>>>

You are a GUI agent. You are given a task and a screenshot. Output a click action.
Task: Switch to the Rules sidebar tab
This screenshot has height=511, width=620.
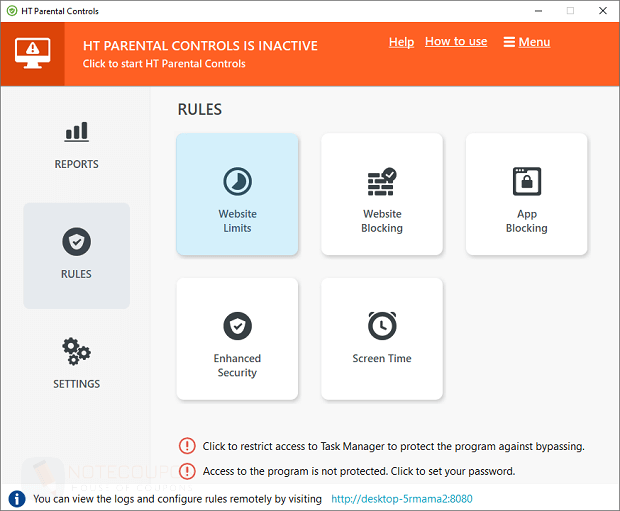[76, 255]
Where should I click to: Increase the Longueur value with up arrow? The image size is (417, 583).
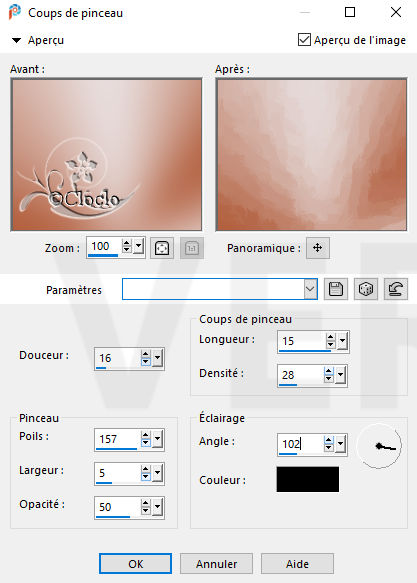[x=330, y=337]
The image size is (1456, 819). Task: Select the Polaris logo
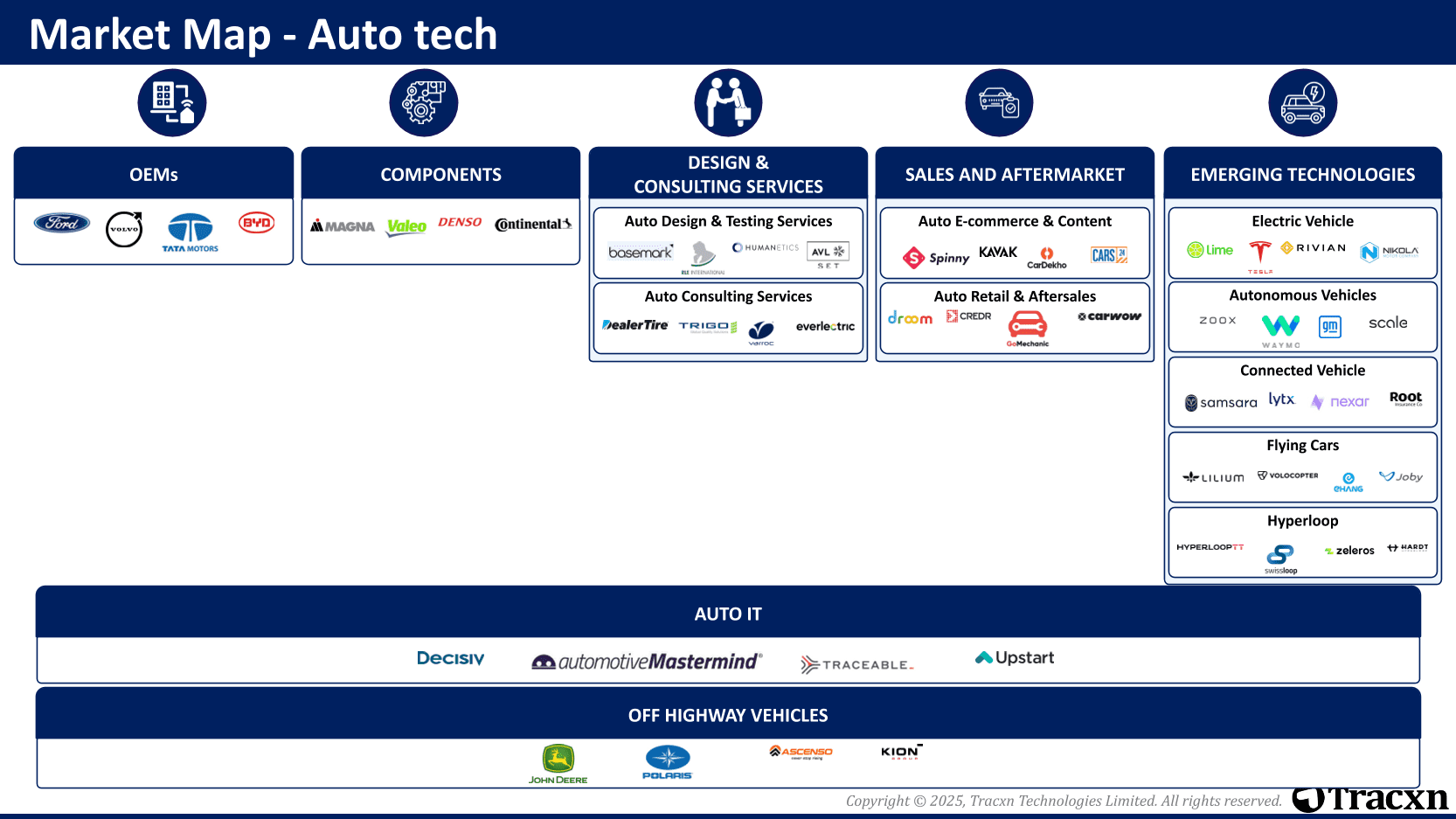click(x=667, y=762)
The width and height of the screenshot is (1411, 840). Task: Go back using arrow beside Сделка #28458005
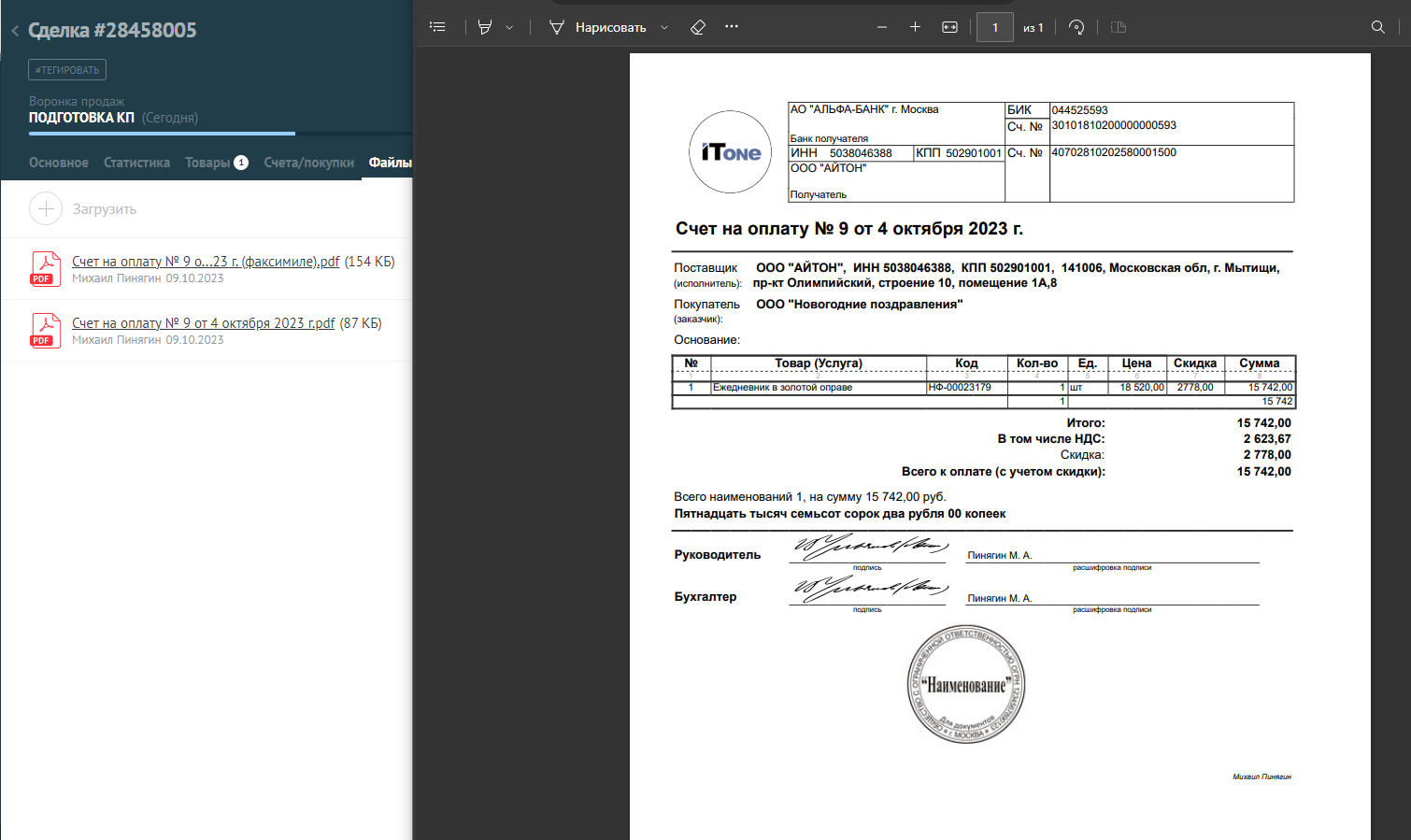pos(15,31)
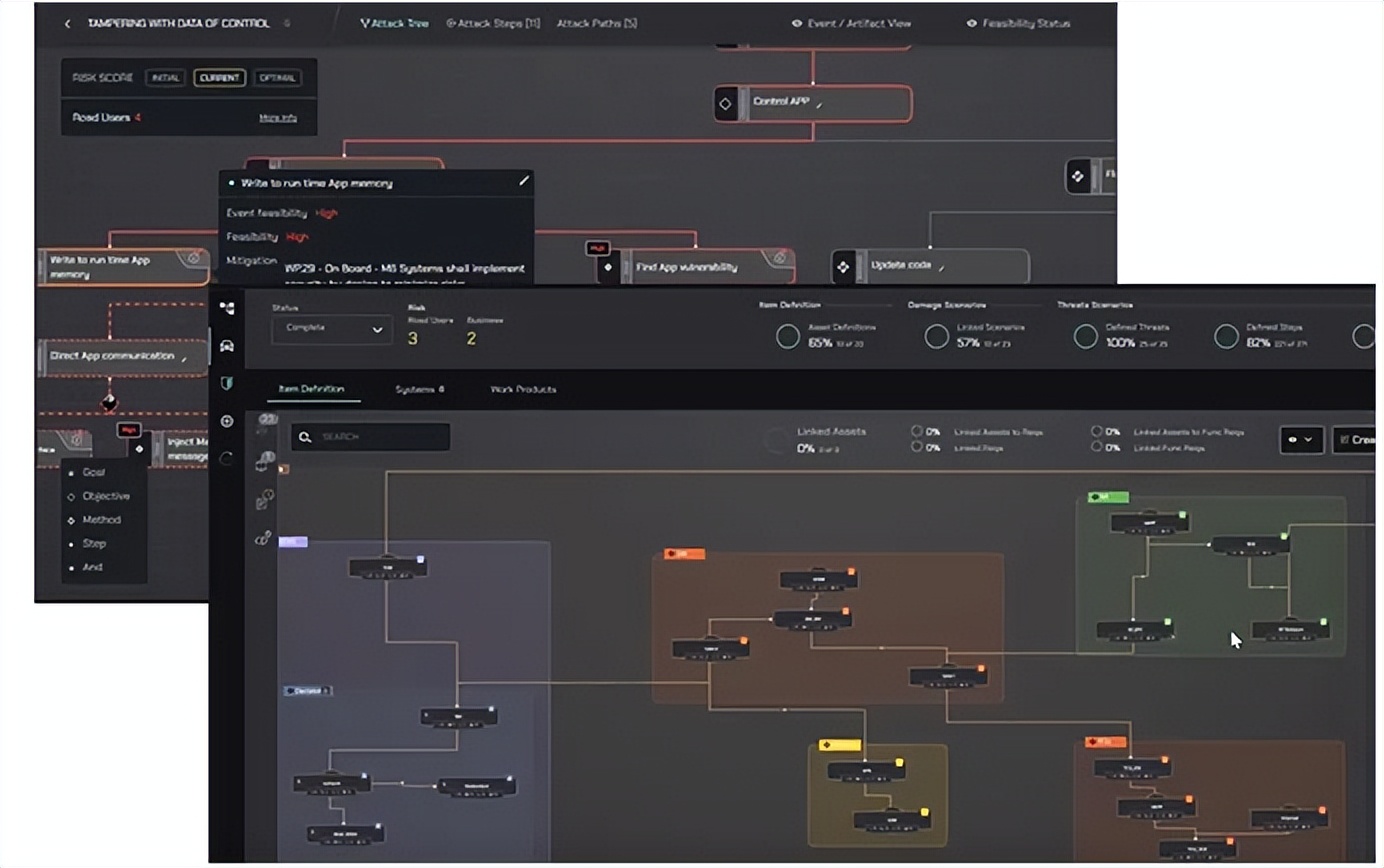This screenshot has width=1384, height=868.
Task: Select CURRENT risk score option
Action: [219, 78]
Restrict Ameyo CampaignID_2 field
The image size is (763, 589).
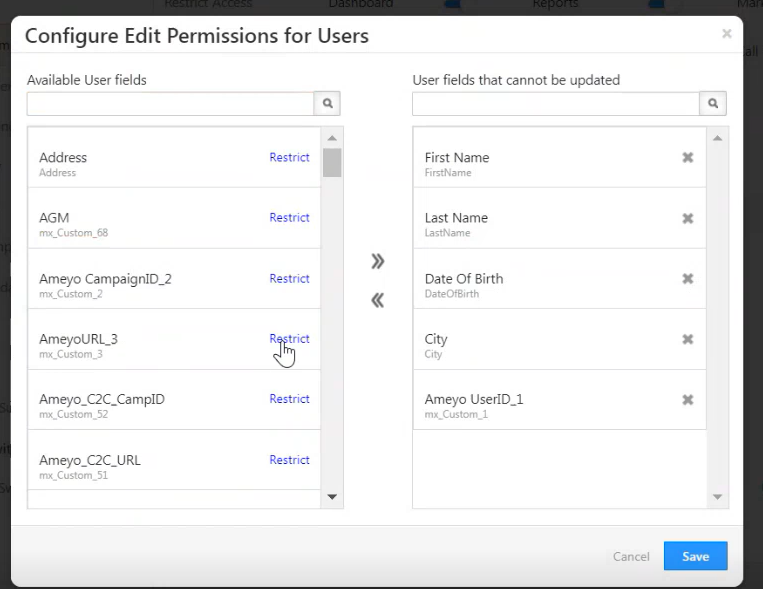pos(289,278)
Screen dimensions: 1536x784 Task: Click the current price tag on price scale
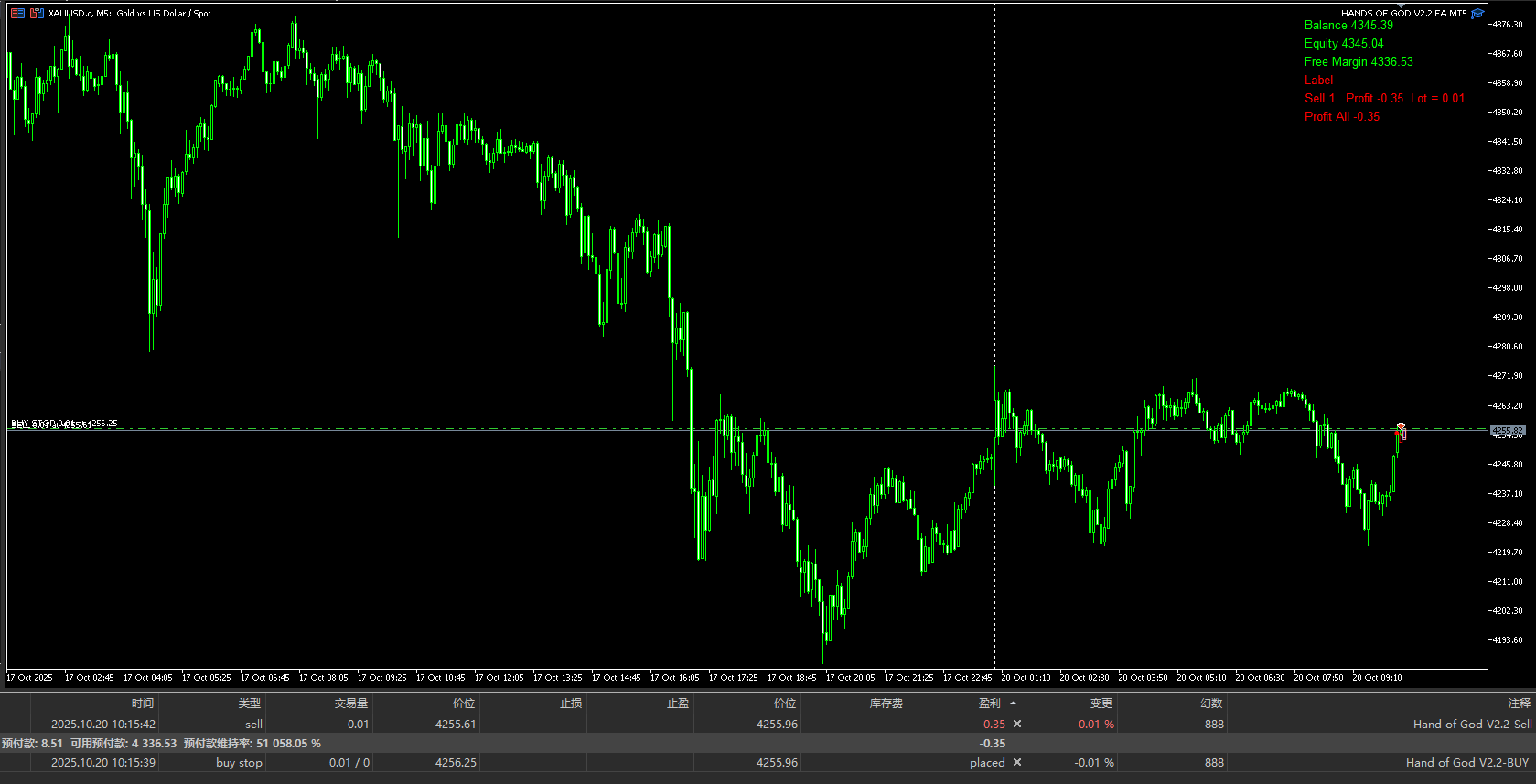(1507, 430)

<<<

**Exercise:**
Without the pictures, repeat the listing above exactly.

**Exercise solution:**
You are a GUI agent. You are given a task and a screenshot. Output a click action.
Task: Switch to the Rules sidebar tab
This screenshot has height=511, width=620.
[76, 255]
Where should I click to: Increase the Longueur value with up arrow? The image size is (417, 583).
[x=330, y=337]
The image size is (1456, 819). Task: Select the Polaris logo
click(x=667, y=762)
The width and height of the screenshot is (1411, 840). Task: Go back using arrow beside Сделка #28458005
pos(15,31)
This screenshot has width=1384, height=868.
Task: Select CURRENT risk score option
Action: [219, 78]
Restrict Ameyo CampaignID_2 field
The image size is (763, 589).
pos(289,278)
Screen dimensions: 1536x784 Task: Click the current price tag on price scale
(1507, 430)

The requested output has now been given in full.